Interns take part in the Department consulting service and participate in mentored research with Department faculty. The internship takes place from May 23d through July 1st. Interns receive student housing and a stipend of $3,000.
Review of applications will begin April 2nd. Applicants should send a transcript with a cover letter to:
Ms. Dood Kalicharan
Department of Statistics, Room 1005
School of Social Work Building
1255 Amsterdam Avenue
In the cover letter, please indicate your interest in one of the project areas described below. Preference is given to students with advanced course work in statistics, and to repeat applicants.
1. A project examines the impact of different licensing options for scientific publication - all of articles, code, data. The intern would help design the experiment and build and manage datasets. We would use then these data to model scientific re-use of published material, under the various licensing options, to understand barrier to effective knowledge transmission.

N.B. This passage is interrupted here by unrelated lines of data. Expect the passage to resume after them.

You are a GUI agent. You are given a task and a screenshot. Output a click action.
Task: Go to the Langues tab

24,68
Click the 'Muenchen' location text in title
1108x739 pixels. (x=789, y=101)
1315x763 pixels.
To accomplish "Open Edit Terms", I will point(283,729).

2. Demography and geography: In “Red State, Blue State, Rich State, Poor State,” we looked at how the patterns of income and voting vary by state; see here:
Recently we’ve been fitting more complicated models with nonlinear patterns that can vary by ethnicity as well as income, within each state: http://www.stat.columbia.edu/~gelman/research/published/spp_revised.pdf
Our new idea is to apply these methods to questions other than voting, in particular public health issues such as smoking and obesity. For example, this recent map shows obesity by state:
http://healthyamericans.org/reports/obesity2010/ It would be fascinating to see how obesity varies by ethnicity and income within each state. And if we can get the data, we can just push the button and do the analysis. The idea would be to do this on a lot of different health behaviors and see what we find.

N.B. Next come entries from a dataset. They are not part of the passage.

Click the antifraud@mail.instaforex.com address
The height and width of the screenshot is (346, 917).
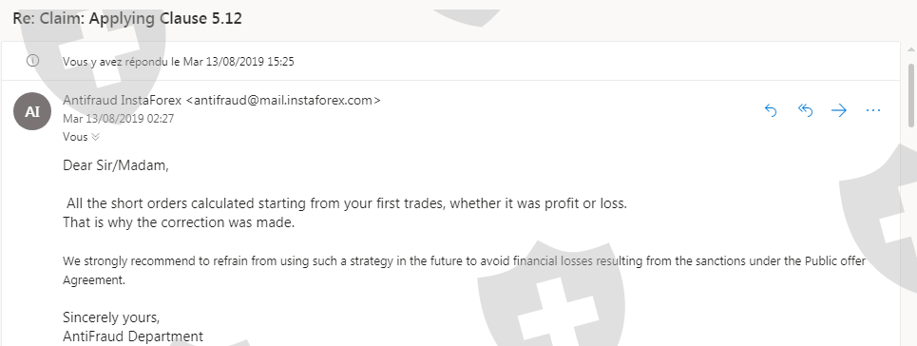click(283, 100)
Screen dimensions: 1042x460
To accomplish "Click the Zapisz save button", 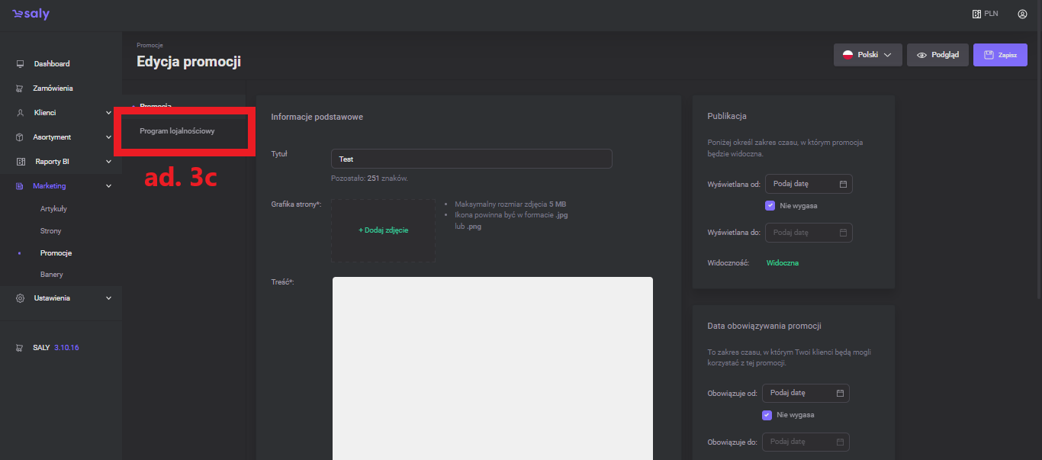I will tap(999, 55).
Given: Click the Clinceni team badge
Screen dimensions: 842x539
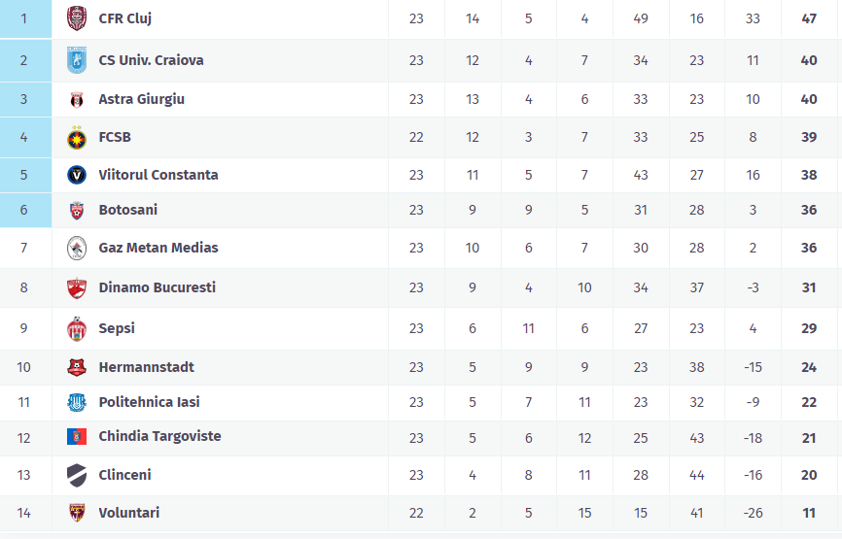Looking at the screenshot, I should pyautogui.click(x=76, y=475).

3. Social and political polarization: To what extent to Democrats mostly know Democrats and Republicans mostly know Republicans. How much are social networks politically segregated, compared to segregation by ethnicity, age, and income? Fragmentary evidence is available on this from a number of different surveys, including modules of the General Social Survey, the National Election Study asking respondents to supply information about their closest friends, and a recent module of the General Social Survey that we constructed, asking a range of questions about acquaintance and trust networks. The challenge is to focus on the question of political polarization of social networks and attack it using a variety of data sources.

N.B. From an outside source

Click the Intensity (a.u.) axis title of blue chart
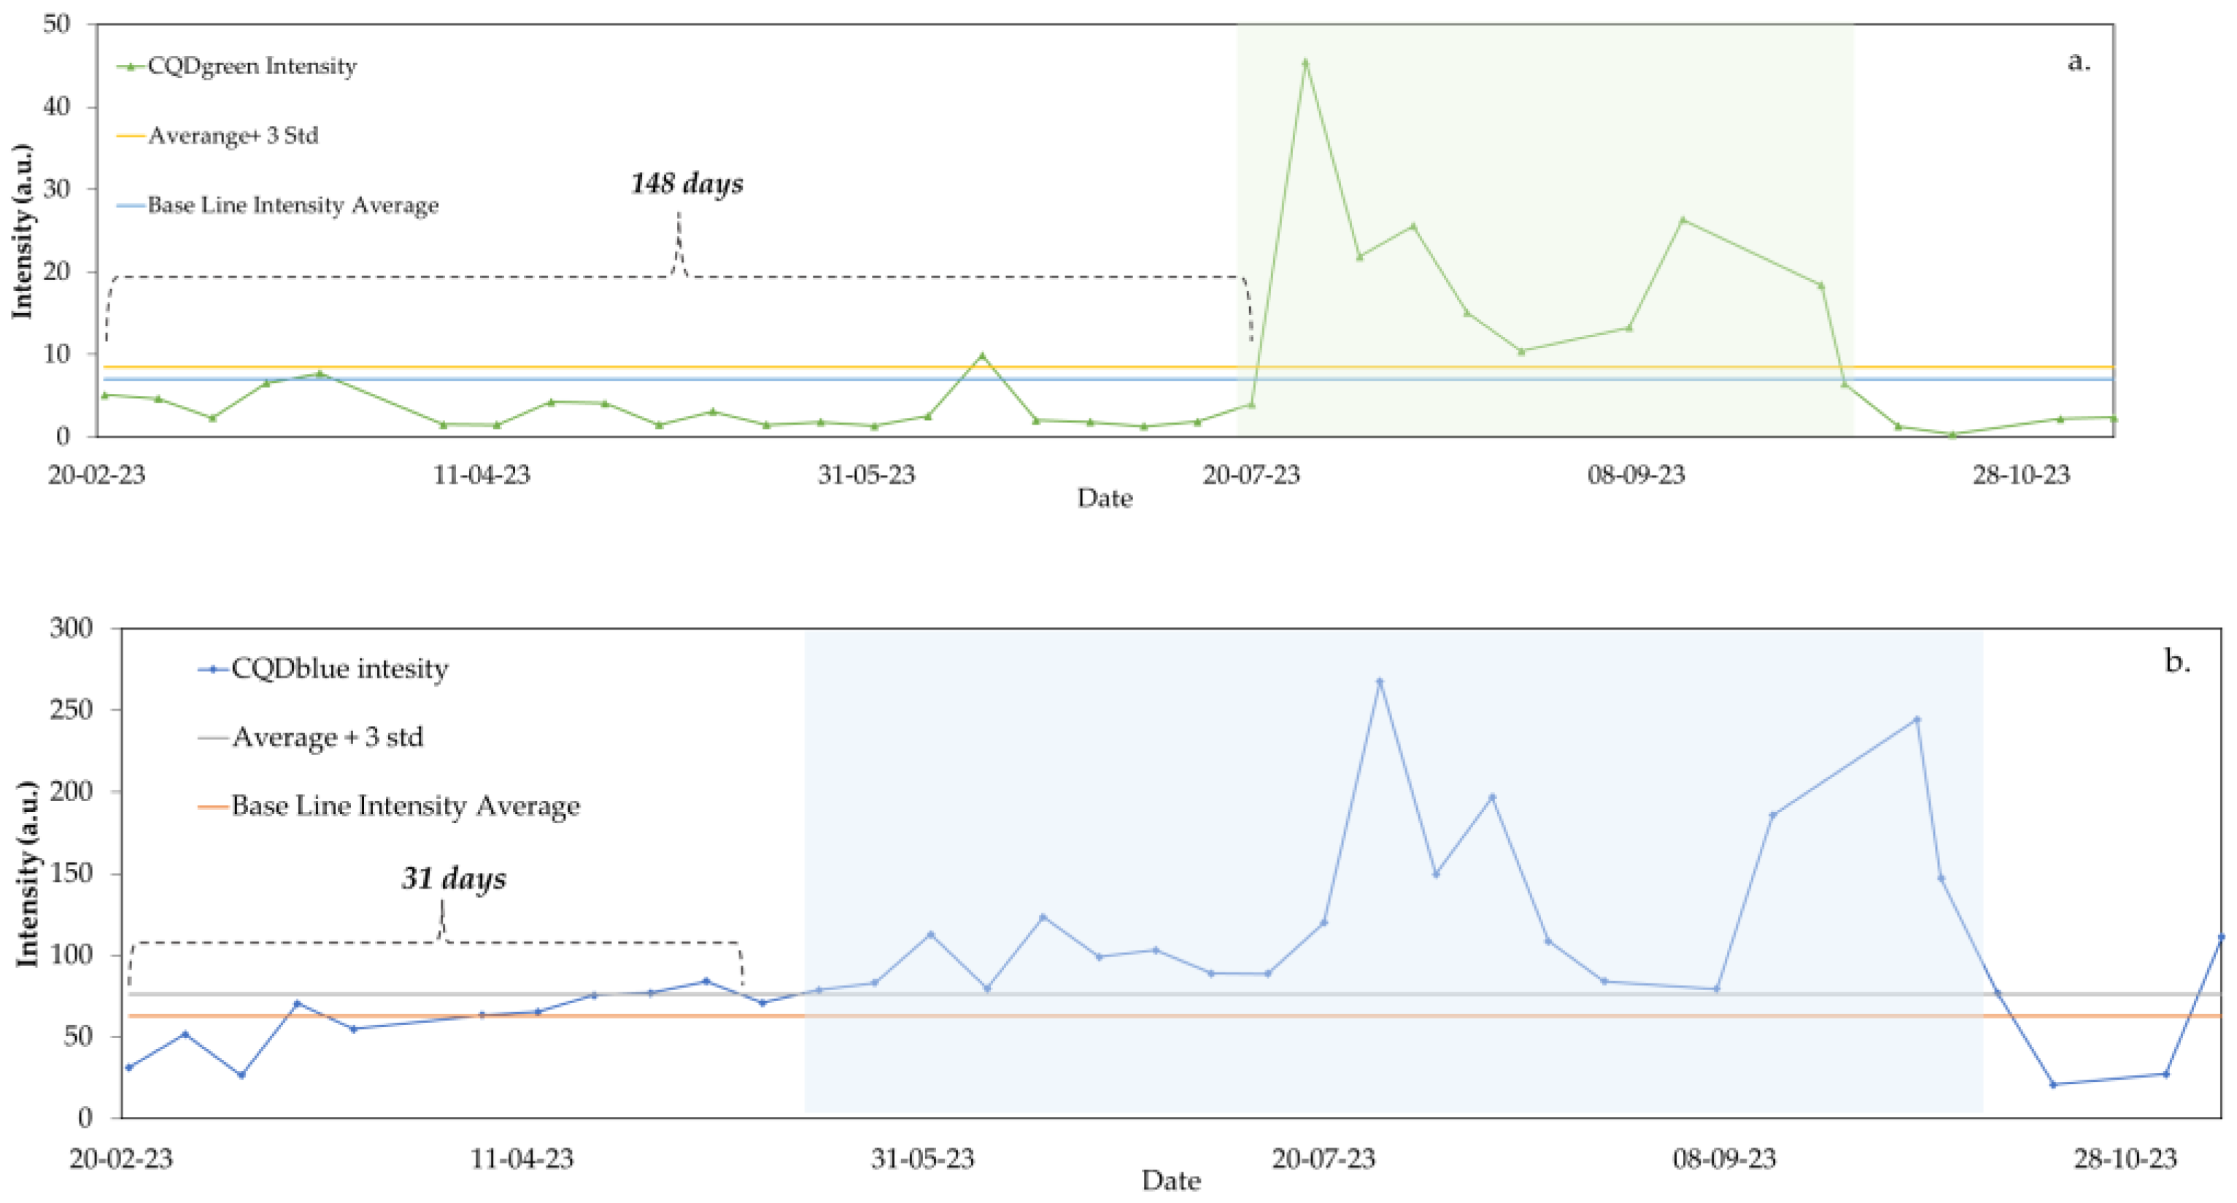Viewport: 2237px width, 1203px height. pyautogui.click(x=26, y=874)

4. Red County, Blue County in California:: In “Red State, Blue State, Rich State, Poor State,” we looked at how the patterns of income and voting vary by state; see here:
5. Development and application of statistical methods in studies of the genetic epidemiology of neurological, cardiovascular, and pulmonary disease. Possibilities for interns include data analysis, programming, and methodological research. This option is for students considering a career in biostatistics, or looking for experience in bio-medical applications.
6. Study of the impact of patents on code (and data) transparency in scientific publishing. We'd start with the Columbia community and move to others as we could.